=== RECORDS ===
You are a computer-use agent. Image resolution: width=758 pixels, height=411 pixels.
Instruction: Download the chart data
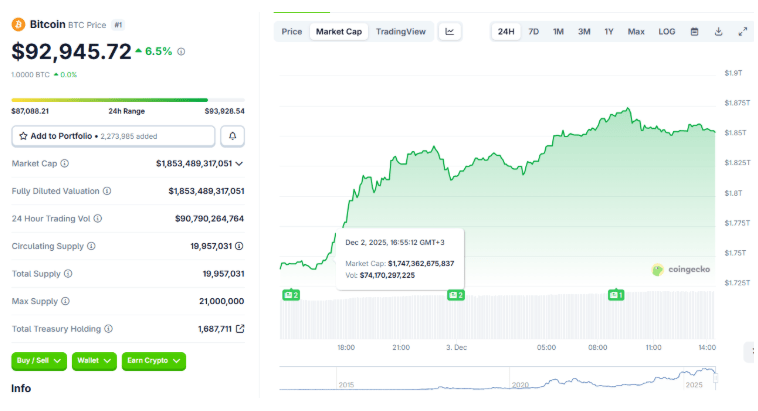coord(718,32)
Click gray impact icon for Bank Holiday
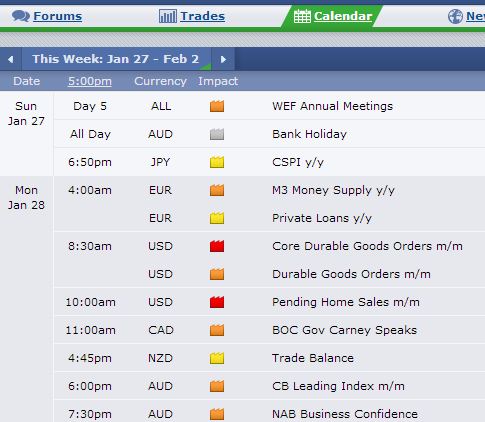The image size is (485, 422). (x=217, y=134)
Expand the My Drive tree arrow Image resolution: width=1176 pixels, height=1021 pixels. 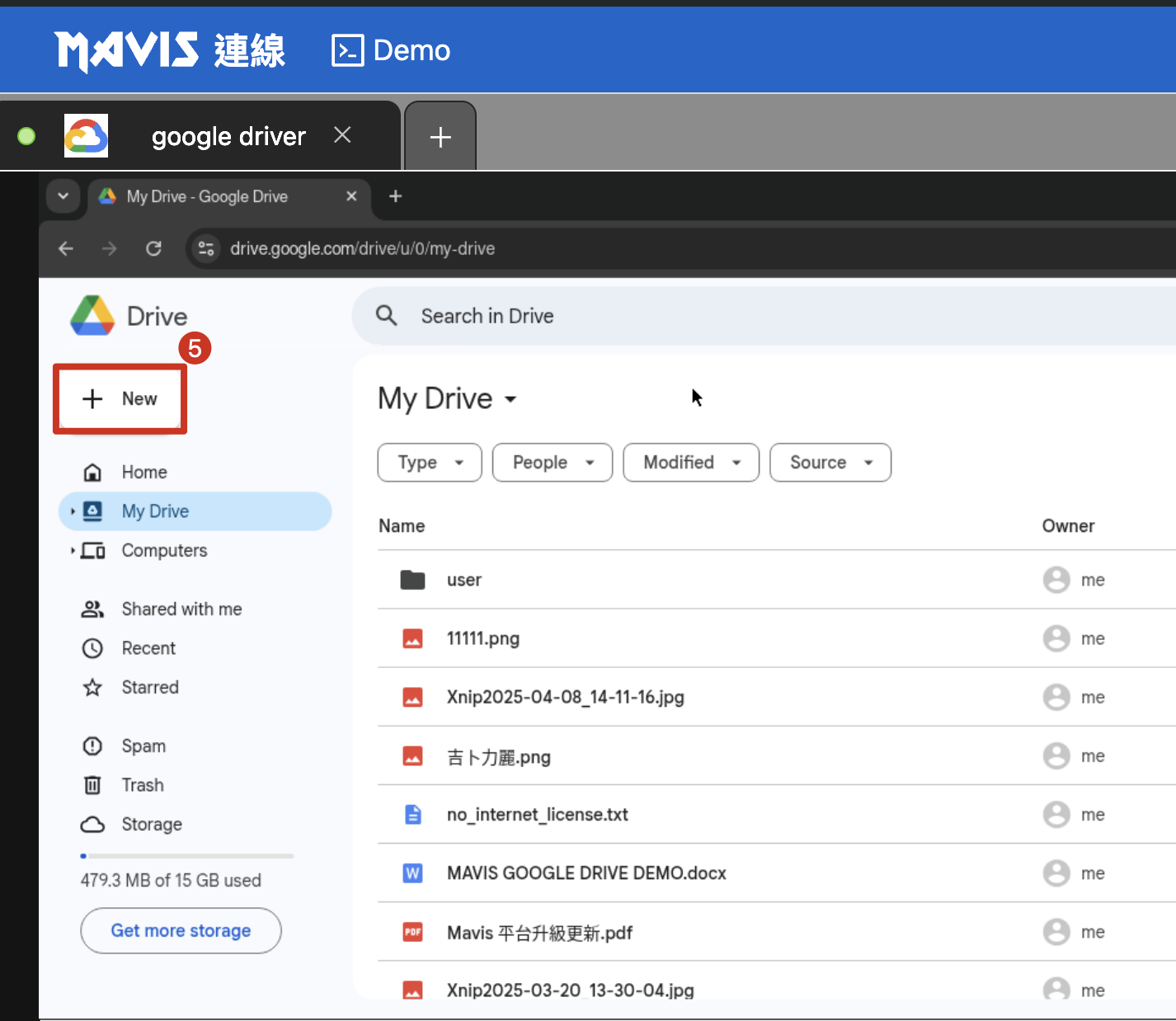tap(73, 511)
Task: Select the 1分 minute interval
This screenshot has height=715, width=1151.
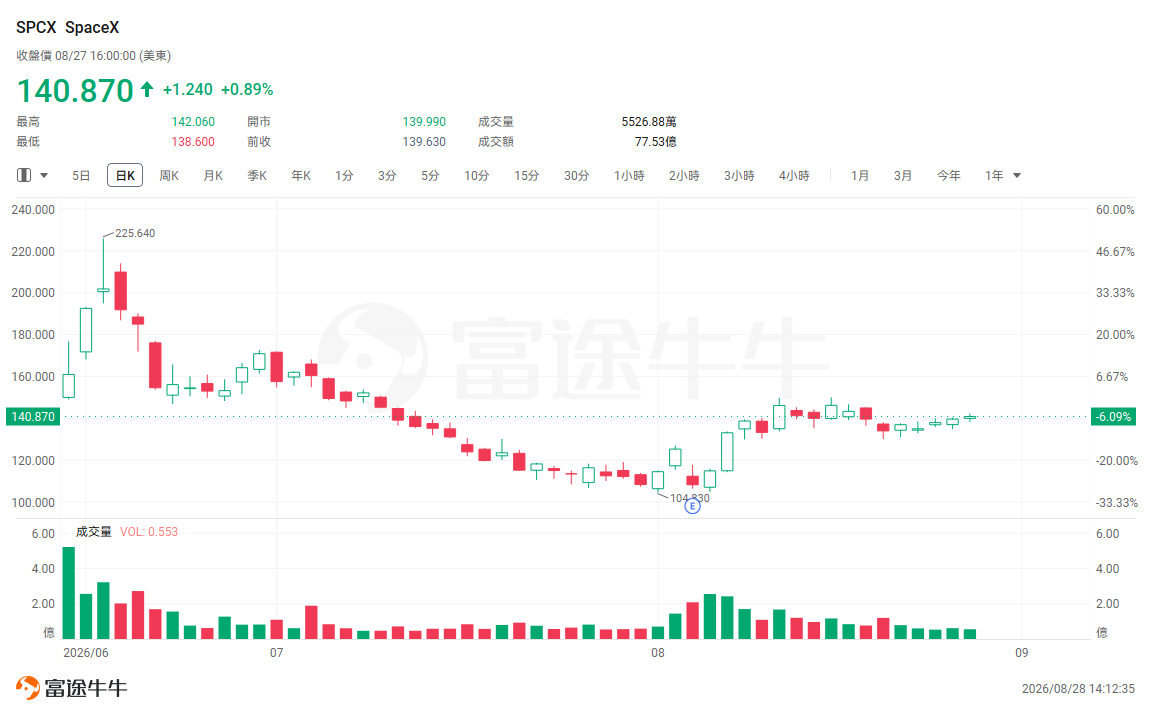Action: coord(344,175)
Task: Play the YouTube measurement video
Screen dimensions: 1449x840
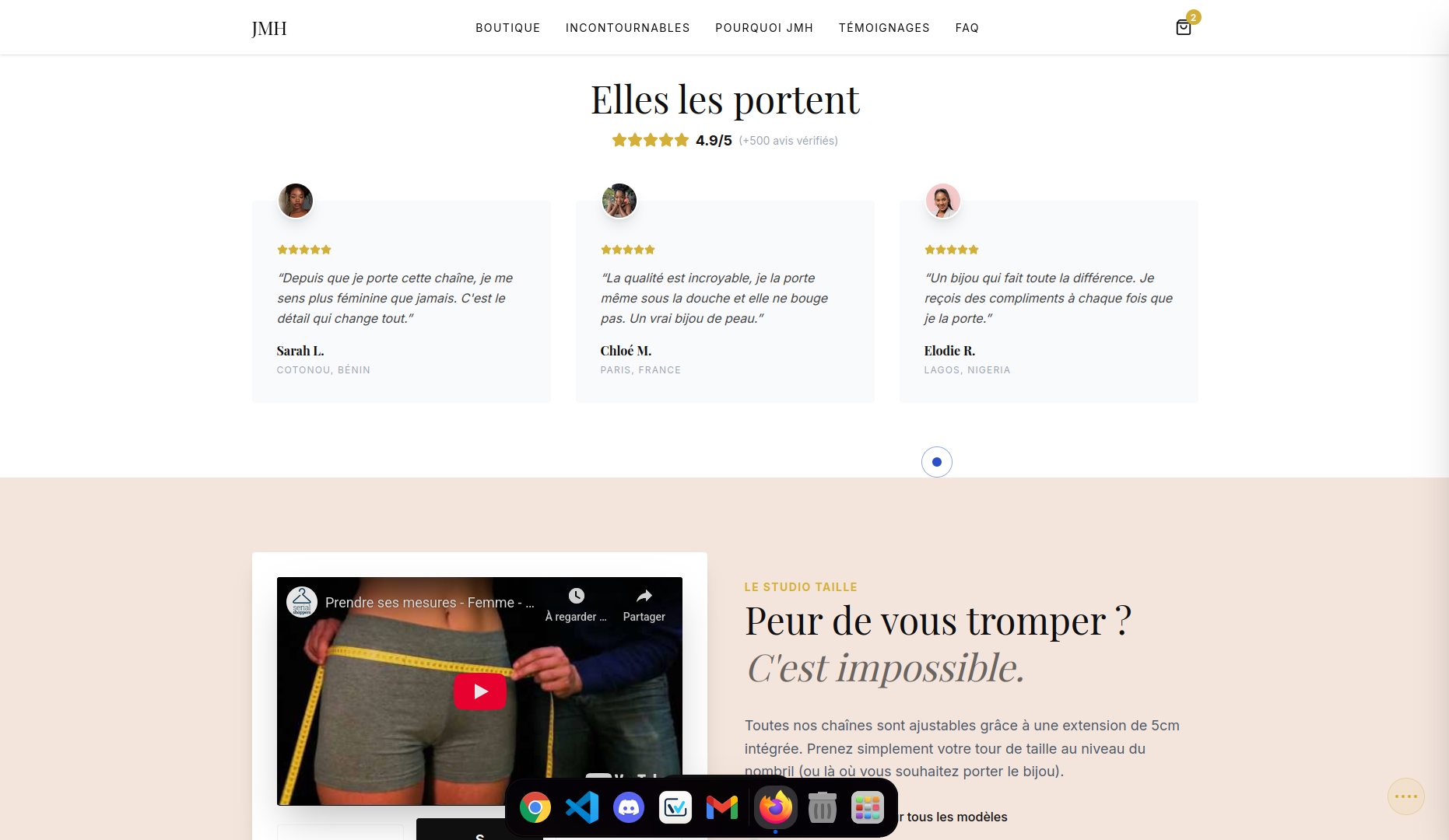Action: [480, 691]
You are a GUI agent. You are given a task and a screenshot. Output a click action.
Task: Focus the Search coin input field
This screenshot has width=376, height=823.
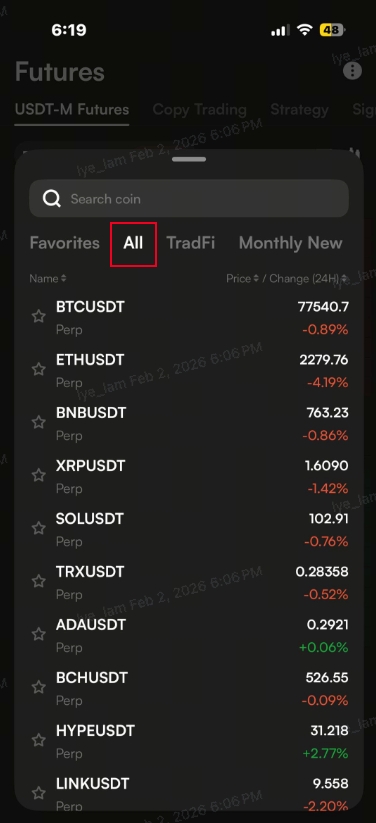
===
§ REQUIRED WORK: Copy the records word for word, starting with the line that contains "Task: Select the 1分 minute interval" and going on through the end of the records. Leave the pictures out of your copy.

§ WRITTEN SOLUTION:
Task: Select the 1分 minute interval
This screenshot has height=715, width=1151.
Action: coord(344,175)
Task: Play the YouTube measurement video
Screen dimensions: 1449x840
Action: [480, 691]
You are a GUI agent. You are given a task and a screenshot. Output a click action.
Task: Focus the Search coin input field
This screenshot has width=376, height=823.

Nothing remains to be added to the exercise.